Findings of above experiments made us curious about what is the impact of individual color in classification problem. So, we investigated the impact of each individual color channel on the classification accuracy. We used only one channel to extract features and suppressing the information from other two channels. This method was repeated for all three individual channels. The results of this experiment are recoded in Table 5.
Color Channel | Accuracy |
---|---|
Red Channel | 62.48% |
Green Channel | 43.92% |
Blue Channel | 65.37% |
The results showed that red and blue channels have more information encoded in them than the green channel. However, no single channel can be used for feature extraction alone as no channel has complete information regarding the full image. Combination of all channels gives better results as already stated in Table 2.

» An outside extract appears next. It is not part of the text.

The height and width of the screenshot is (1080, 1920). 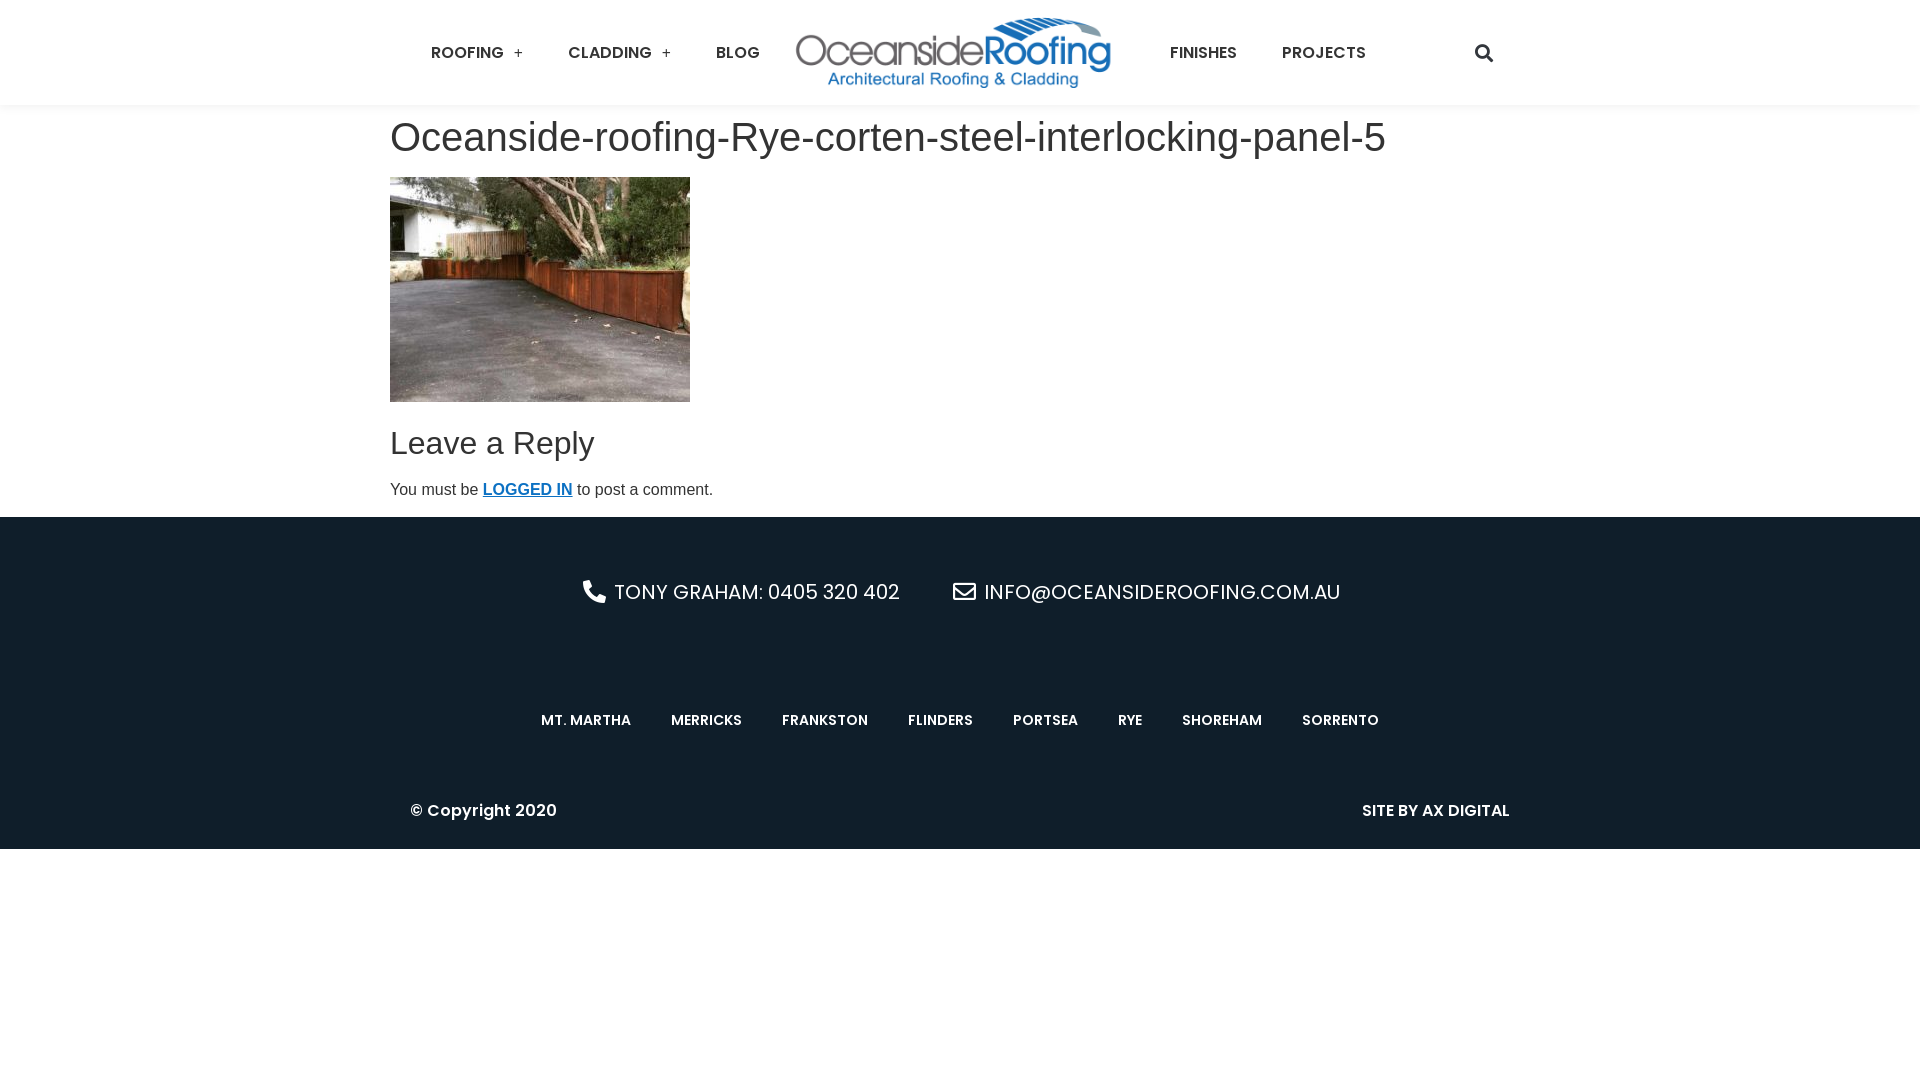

III. DISCUSSION AND CONCLUSION
In this research work we have proposed a deep learning-based model for efficient detection of cancerous tissue from histopathology images. Primarily this work is focused on the classification of cancerous tissue images from oral cavity but experiments on other histopathology datasets like BreakHis and ICML which are histopathology datasets related to breast suggest that our proposed method can be used efficiently on other histopathology images also. Obviously when we consider using this model on other histopathology datasets, we have to make some fundamental changes in our model like changing input size, and other hyperparameters accordingly. Our model used red, green and blue channels individually to extract features from image rather than using one single combined RGB channel. Due to separate channel feature extraction the network was able to extract better feature and hence it was able to perform better in classification of images. Feature fusion also played a very important role in enhancing the classification performance as can be seen from the results in Table 2. This work produced very good results but however there are limitations in this work also. Feature fusion done in this work is based on uniformity of channels and filters used in different layers of network. If we wish to concatenate features from different size images or different sized filters the performance of worsened and it may not classify images with good accuracy. We investigated our proposed approach on HSV and YCbCr color space and found that it performed well on these color spaces but not as good as on RGB color space because of the on uniformity of color intensities. Also, we came across an interesting aspect whether individual channels can be used for full image classification. We investigated the significance of individual color channels and found that no individual channel can be used for classification however in future we are interested to investigate the combination of different channels and their impact on classification. Also, we are working on our future work to device a method that can fuse features which are not uniform by nonuniform we mean features from different layers with different kernel size, different filter size and different size of output vectors.